===== EXERCISE INPUT

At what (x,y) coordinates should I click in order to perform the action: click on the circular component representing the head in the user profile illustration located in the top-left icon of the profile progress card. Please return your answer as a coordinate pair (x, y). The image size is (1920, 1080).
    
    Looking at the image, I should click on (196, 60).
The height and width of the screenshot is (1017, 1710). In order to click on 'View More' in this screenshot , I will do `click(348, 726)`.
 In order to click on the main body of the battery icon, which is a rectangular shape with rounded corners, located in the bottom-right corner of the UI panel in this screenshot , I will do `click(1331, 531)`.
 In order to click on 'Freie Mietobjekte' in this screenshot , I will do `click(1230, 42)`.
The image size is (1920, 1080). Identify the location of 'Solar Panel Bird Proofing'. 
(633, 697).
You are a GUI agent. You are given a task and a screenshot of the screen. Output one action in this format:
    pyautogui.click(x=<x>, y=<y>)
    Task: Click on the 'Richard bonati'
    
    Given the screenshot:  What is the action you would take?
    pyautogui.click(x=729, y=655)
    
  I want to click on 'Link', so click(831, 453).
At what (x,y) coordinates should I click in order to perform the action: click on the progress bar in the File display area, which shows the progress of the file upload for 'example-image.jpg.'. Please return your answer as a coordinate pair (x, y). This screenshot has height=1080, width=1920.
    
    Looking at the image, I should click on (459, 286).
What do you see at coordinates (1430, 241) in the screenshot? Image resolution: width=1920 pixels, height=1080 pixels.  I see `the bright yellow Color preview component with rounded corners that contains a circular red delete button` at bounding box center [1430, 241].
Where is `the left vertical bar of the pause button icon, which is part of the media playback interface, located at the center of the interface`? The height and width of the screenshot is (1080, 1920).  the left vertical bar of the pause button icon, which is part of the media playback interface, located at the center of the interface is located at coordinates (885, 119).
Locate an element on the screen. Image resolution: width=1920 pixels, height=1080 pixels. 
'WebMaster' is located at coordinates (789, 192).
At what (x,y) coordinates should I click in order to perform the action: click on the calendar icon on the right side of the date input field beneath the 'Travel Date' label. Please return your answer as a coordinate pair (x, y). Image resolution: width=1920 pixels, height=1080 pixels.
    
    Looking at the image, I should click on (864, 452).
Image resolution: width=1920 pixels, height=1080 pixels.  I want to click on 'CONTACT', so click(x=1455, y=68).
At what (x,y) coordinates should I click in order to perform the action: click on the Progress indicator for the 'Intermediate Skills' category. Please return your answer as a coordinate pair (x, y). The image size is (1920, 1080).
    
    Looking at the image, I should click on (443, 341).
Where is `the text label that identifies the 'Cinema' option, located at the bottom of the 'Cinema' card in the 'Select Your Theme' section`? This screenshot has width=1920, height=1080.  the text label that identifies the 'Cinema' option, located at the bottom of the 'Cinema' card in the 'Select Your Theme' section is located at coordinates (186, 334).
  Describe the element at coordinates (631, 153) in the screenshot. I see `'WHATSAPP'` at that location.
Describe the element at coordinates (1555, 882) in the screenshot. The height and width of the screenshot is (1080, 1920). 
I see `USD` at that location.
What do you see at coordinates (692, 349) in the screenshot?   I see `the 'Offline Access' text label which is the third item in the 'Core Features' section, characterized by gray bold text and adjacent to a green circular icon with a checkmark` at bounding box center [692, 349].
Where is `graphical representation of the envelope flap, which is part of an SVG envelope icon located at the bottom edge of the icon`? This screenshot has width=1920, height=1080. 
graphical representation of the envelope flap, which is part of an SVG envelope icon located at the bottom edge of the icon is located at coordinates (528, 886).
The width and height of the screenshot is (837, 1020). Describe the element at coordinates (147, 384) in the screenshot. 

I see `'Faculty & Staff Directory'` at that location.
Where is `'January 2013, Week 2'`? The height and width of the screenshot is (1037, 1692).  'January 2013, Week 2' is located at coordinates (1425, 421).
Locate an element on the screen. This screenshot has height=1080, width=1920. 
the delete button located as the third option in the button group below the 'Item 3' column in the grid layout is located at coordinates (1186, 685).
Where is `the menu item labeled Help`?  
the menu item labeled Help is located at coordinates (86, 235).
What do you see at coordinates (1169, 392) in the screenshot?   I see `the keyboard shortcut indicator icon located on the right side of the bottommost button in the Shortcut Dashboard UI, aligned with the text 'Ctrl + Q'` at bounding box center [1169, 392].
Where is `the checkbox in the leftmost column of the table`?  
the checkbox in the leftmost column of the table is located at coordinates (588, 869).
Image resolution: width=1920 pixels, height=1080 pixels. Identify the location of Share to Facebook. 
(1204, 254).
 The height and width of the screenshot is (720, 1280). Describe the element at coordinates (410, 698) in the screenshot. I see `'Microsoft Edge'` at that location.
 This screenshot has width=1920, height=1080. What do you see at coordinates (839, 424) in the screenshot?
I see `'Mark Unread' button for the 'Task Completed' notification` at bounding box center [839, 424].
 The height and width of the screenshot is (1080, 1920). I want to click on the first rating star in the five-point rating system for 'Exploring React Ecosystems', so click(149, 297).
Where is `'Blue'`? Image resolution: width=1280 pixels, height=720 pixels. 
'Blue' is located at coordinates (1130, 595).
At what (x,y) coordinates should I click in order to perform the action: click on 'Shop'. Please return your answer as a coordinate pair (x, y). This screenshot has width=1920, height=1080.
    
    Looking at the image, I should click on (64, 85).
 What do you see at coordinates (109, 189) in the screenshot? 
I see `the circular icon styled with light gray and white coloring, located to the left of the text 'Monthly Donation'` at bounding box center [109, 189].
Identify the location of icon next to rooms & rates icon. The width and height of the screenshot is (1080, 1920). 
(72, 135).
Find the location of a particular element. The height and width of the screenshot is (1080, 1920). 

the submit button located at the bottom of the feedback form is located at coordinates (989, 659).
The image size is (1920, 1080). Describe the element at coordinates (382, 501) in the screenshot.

==========

_JOB_.
Please update the records above by replacing "battery icon" with "power indicator" and leaving every other part of the lines unchanged.

_EXERCISE OUTPUT_.
At what (x,y) coordinates should I click in order to perform the action: click on the circular component representing the head in the user profile illustration located in the top-left icon of the profile progress card. Please return your answer as a coordinate pair (x, y). The image size is (1920, 1080).
    
    Looking at the image, I should click on (196, 60).
The height and width of the screenshot is (1017, 1710). In order to click on 'View More' in this screenshot , I will do `click(348, 726)`.
 In order to click on the main body of the power indicator, which is a rectangular shape with rounded corners, located in the bottom-right corner of the UI panel in this screenshot , I will do `click(1331, 531)`.
 In order to click on 'Freie Mietobjekte' in this screenshot , I will do `click(1230, 42)`.
The image size is (1920, 1080). Identify the location of 'Solar Panel Bird Proofing'. 
(633, 697).
You are a GUI agent. You are given a task and a screenshot of the screen. Output one action in this format:
    pyautogui.click(x=<x>, y=<y>)
    Task: Click on the 'Richard bonati'
    
    Given the screenshot:  What is the action you would take?
    pyautogui.click(x=729, y=655)
    
  I want to click on 'Link', so click(831, 453).
At what (x,y) coordinates should I click in order to perform the action: click on the progress bar in the File display area, which shows the progress of the file upload for 'example-image.jpg.'. Please return your answer as a coordinate pair (x, y). This screenshot has height=1080, width=1920.
    
    Looking at the image, I should click on (459, 286).
What do you see at coordinates (1430, 241) in the screenshot? Image resolution: width=1920 pixels, height=1080 pixels.  I see `the bright yellow Color preview component with rounded corners that contains a circular red delete button` at bounding box center [1430, 241].
Where is `the left vertical bar of the pause button icon, which is part of the media playback interface, located at the center of the interface`? The height and width of the screenshot is (1080, 1920).  the left vertical bar of the pause button icon, which is part of the media playback interface, located at the center of the interface is located at coordinates (885, 119).
Locate an element on the screen. Image resolution: width=1920 pixels, height=1080 pixels. 
'WebMaster' is located at coordinates (789, 192).
At what (x,y) coordinates should I click in order to perform the action: click on the calendar icon on the right side of the date input field beneath the 'Travel Date' label. Please return your answer as a coordinate pair (x, y). Image resolution: width=1920 pixels, height=1080 pixels.
    
    Looking at the image, I should click on (864, 452).
Image resolution: width=1920 pixels, height=1080 pixels.  I want to click on 'CONTACT', so click(x=1455, y=68).
At what (x,y) coordinates should I click in order to perform the action: click on the Progress indicator for the 'Intermediate Skills' category. Please return your answer as a coordinate pair (x, y). The image size is (1920, 1080).
    
    Looking at the image, I should click on (443, 341).
Where is `the text label that identifies the 'Cinema' option, located at the bottom of the 'Cinema' card in the 'Select Your Theme' section`? This screenshot has width=1920, height=1080.  the text label that identifies the 'Cinema' option, located at the bottom of the 'Cinema' card in the 'Select Your Theme' section is located at coordinates (186, 334).
  Describe the element at coordinates (631, 153) in the screenshot. I see `'WHATSAPP'` at that location.
Describe the element at coordinates (1555, 882) in the screenshot. The height and width of the screenshot is (1080, 1920). 
I see `USD` at that location.
What do you see at coordinates (692, 349) in the screenshot?   I see `the 'Offline Access' text label which is the third item in the 'Core Features' section, characterized by gray bold text and adjacent to a green circular icon with a checkmark` at bounding box center [692, 349].
Where is `graphical representation of the envelope flap, which is part of an SVG envelope icon located at the bottom edge of the icon`? This screenshot has width=1920, height=1080. 
graphical representation of the envelope flap, which is part of an SVG envelope icon located at the bottom edge of the icon is located at coordinates (528, 886).
The width and height of the screenshot is (837, 1020). Describe the element at coordinates (147, 384) in the screenshot. 

I see `'Faculty & Staff Directory'` at that location.
Where is `'January 2013, Week 2'`? The height and width of the screenshot is (1037, 1692).  'January 2013, Week 2' is located at coordinates (1425, 421).
Locate an element on the screen. This screenshot has height=1080, width=1920. 
the delete button located as the third option in the button group below the 'Item 3' column in the grid layout is located at coordinates (1186, 685).
Where is `the menu item labeled Help`?  
the menu item labeled Help is located at coordinates (86, 235).
What do you see at coordinates (1169, 392) in the screenshot?   I see `the keyboard shortcut indicator icon located on the right side of the bottommost button in the Shortcut Dashboard UI, aligned with the text 'Ctrl + Q'` at bounding box center [1169, 392].
Where is `the checkbox in the leftmost column of the table`?  
the checkbox in the leftmost column of the table is located at coordinates (588, 869).
Image resolution: width=1920 pixels, height=1080 pixels. Identify the location of Share to Facebook. 
(1204, 254).
 The height and width of the screenshot is (720, 1280). Describe the element at coordinates (410, 698) in the screenshot. I see `'Microsoft Edge'` at that location.
 This screenshot has width=1920, height=1080. What do you see at coordinates (839, 424) in the screenshot?
I see `'Mark Unread' button for the 'Task Completed' notification` at bounding box center [839, 424].
 The height and width of the screenshot is (1080, 1920). I want to click on the first rating star in the five-point rating system for 'Exploring React Ecosystems', so click(149, 297).
Where is `'Blue'`? Image resolution: width=1280 pixels, height=720 pixels. 
'Blue' is located at coordinates (1130, 595).
At what (x,y) coordinates should I click in order to perform the action: click on 'Shop'. Please return your answer as a coordinate pair (x, y). This screenshot has width=1920, height=1080.
    
    Looking at the image, I should click on (64, 85).
 What do you see at coordinates (109, 189) in the screenshot? 
I see `the circular icon styled with light gray and white coloring, located to the left of the text 'Monthly Donation'` at bounding box center [109, 189].
Identify the location of icon next to rooms & rates icon. The width and height of the screenshot is (1080, 1920). 
(72, 135).
Find the location of a particular element. The height and width of the screenshot is (1080, 1920). 

the submit button located at the bottom of the feedback form is located at coordinates (989, 659).
The image size is (1920, 1080). Describe the element at coordinates (382, 501) in the screenshot.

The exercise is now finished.